Valutazione errata della prova, quando c'è responsabilità civile magistrato
La Corte di Cassazione con la sentenza n. 22326, depositata il 22 ottobre 2014, ha affrontato il tema relativo alla responsabilità civile del magistrato per colpa grave, nel caso di errata valutazione di una prova nel corso del procedimento.
Il caso trae origine dal reclamo innanzi alla Corte d’appello proposto da un uomo avverso il provvedimento con il quale il Tribunale aveva dichiarato inammissibile la domanda risarcitoria dallo stesso proposta contro i magistrati, i quali a parere del ricorrente si erano resi responsabili di colpa grave negando con inescusabile negligenza un fatto la cui esistenza risultava invece inequivocabilmente dagli atti del procedimento.
Dato che il Collegio rigettava il reclamo proposto, considerando quello dei magistrati un mero errore di valutazione del materiale probatorio, l’uomo adiva la Cassazione, denunciando la violazione dell’art. 112 c.p.c. e lamentando un vizio di omessa pronuncia in ordine alla asserita genericità della domanda risarcitoria.
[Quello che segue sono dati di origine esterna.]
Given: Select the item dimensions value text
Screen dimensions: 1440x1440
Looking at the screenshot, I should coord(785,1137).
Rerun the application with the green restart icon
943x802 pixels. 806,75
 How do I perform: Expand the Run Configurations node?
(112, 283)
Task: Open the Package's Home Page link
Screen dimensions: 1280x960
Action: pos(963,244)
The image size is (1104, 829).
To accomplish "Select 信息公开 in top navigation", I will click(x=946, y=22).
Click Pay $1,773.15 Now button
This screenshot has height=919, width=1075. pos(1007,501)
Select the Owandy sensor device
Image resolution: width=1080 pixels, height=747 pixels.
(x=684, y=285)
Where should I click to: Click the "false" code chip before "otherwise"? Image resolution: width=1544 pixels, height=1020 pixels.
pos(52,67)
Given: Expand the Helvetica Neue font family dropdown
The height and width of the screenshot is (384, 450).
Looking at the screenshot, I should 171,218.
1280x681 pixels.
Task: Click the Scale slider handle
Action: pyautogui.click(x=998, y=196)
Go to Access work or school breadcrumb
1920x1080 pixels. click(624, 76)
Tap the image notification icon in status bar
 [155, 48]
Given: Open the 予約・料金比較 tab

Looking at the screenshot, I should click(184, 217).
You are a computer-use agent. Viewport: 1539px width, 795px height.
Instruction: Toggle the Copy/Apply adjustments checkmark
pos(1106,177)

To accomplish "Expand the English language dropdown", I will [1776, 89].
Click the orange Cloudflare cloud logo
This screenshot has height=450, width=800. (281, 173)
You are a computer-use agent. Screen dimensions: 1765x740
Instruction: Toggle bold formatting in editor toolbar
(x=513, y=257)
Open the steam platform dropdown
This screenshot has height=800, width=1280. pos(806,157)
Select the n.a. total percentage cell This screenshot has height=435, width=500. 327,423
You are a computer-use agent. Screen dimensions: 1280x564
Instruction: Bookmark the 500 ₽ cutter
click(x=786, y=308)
I Giudici della Suprema Corte hanno però affermato che, in tema di attività valutativa dei fatti e delle prove, la responsabilità ex art. 2 della l. n. 117/1988 per i magistrati è insussistente, giacché l’ipotesi normativa della inescusabile negligenza si concretizza nell’utilizzo di elementi del tutto avulsi dal contesto probatorio, mentre in questo caso si è trattato di un mero errore di valutazione del materiale probatorio.